Overview of Batch System
Overview of Batch System.

Basic Slurm Commands

Here are some essential commands for working with the batch system Slurm:

  • sinfo: View information about Slurm nodes and partitions.
  • squeue: List jobs running on the system.
  • salloc: Obtain a Slurm job allocation, execute a command, and release the allocation when the command is finished.
  • srun -p <partition> --pty bash: Run an interactive job.
  • sbatch <script path>: Submit a job script for execution.
  • srun -p <partition name> -n <number of tasks> -c <cpus per task> <my executable>: Submit a job for execution.
  • sstat -j <job id>: Check job status.
  • scancel <job id>: Cancel a job.
  • scancel -u <username>: Cancel all jobs from the user.
  • sacct -j <jobId>: Display detailed information about a specific job.
  • sacct -S <date and/or time>: List all jobs that started after a certain date/time.

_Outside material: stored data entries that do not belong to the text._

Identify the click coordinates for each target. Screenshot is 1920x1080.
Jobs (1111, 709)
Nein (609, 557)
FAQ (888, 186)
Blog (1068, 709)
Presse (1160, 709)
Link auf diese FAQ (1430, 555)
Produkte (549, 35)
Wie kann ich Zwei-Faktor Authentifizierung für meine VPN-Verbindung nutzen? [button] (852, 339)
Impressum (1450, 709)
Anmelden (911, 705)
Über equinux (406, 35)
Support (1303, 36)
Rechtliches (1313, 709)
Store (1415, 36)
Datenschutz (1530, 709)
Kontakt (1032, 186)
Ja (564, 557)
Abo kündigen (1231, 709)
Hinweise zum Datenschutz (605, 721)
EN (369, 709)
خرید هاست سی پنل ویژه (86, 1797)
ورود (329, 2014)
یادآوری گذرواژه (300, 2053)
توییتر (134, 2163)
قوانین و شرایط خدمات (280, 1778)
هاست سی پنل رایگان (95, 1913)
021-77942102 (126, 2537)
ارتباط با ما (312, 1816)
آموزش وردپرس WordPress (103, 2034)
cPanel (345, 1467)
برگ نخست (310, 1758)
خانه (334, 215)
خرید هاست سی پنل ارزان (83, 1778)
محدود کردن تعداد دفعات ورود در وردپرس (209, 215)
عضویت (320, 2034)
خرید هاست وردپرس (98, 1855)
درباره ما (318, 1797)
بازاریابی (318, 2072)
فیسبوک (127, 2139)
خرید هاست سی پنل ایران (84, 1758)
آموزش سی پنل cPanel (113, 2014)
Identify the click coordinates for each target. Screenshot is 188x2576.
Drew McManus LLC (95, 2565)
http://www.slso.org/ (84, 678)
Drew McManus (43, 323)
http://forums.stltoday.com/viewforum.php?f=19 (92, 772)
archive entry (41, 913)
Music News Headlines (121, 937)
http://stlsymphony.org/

For additional options and information about these commands, you can use the --help parameter, manpage man <command>, or refer to the documentation at https://slurm.schedmd.com.

Submitting and Managing Jobs with Slurm

Jobs are organized and scheduled using Slurm, a job scheduler and workload manager. When submitting a job, you must specify a resource request and run one or more commands or applications. Jobs wait in a queue and are subject to several factors affecting scheduling priority. Once your scheduled job begins, the specified commands or applications are executed on the allocated compute nodes. If submitted as a batch job (sbatch command), the output usually printed to the screen will be saved to a file (by default slurm-<jobid>.out).

Common Slurm Commands

Here are some common Slurm commands:

  • Submit a script called my_job.sh as a job:

    sbatch my_job.sh
    
  • List your queued and running jobs:

    squeue --me
    

    Equivalent to --user=<my username>.

  • Cancel a queued job or kill a running job (e.g., a job with ID 12345):

    scancel 12345
    
  • Check the status of a job (e.g., a job with ID 12345):

    sacct -j 12345
    

For more information on tracking resource usage, see the Monitoring CPU and Memory Usage documentation.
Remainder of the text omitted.